Ketamine en MDMA als geneesmiddel. Als het aan psychiaters ligt, wordt dat binnenkort mogelijk. Patiënten bij wie gewone therapie niet werkt, kunnen namelijk veel baat hebben bij psychedelica, denkt ook psychiater Heval Özgen. “Juist voor patiënten uit gemarginaliseerde groepen kan dit heel veel opleveren.”

In Nederland zijn er 300.000 tot 450.000 patiënten die een zogenoemde therapieresistente psychiatrische stoornis hebben. Reguliere behandelingen hebben bij hen geen effect. “Dat is voor mij frustrerend, want ik ben arts geworden om mensen te helpen,” vertelt psychiater Heval Özgen. “Toen ik las over onderzoek naar de toepassing MDMA en ketamine in de psychiatrie, was dat echt een eye-opener.”
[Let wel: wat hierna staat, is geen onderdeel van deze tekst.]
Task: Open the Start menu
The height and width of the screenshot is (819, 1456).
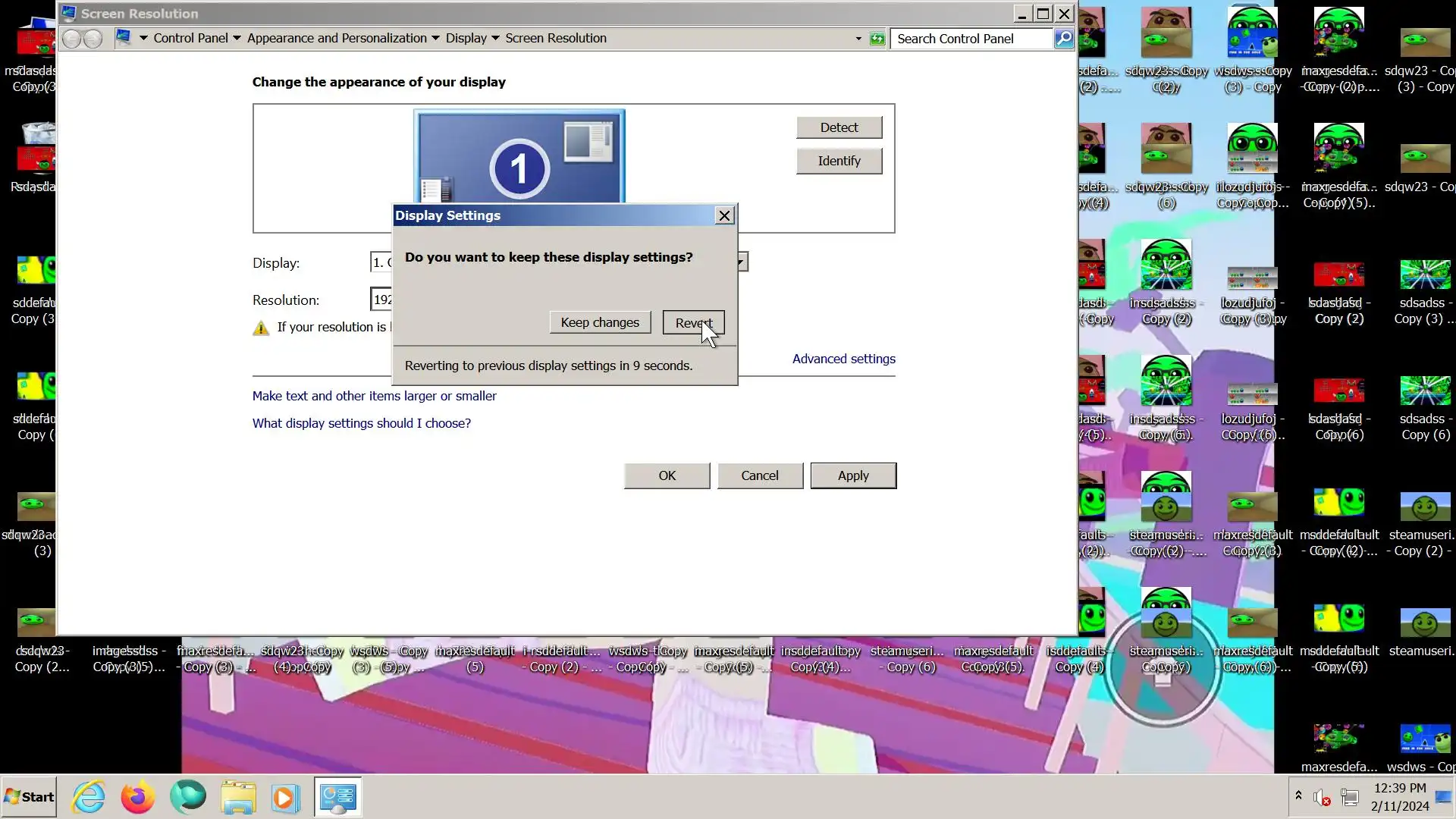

Op dit moment wordt veel onderzoek gedaan naar de toepassing van psychedelica in de psychiatrie en de resultaten zijn veelbelovend. De FDA, de autoriteit die in de VS bepaalt welke medicatie mag worden voorgeschreven, zal de komende jaren waarschijnlijk de medische toepassing van MDMA bij de behandeling van PTSS (posttraumatische stressstoornis) legaliseren. Toch is er nog altijd veel weerstand, merkte Özgen toen ze beurzen aanvroeg om zelf onderzoek te doen. Daarom ondertekende ze begin dit jaar het Manifest Therapeutisch Gebruik van Psychedelica, waarin psychiaters, psychologen en onderzoekers pleiten voor meer onderzoek naar psychedelica-ondersteunde therapie en een verantwoorde implementatie ervan.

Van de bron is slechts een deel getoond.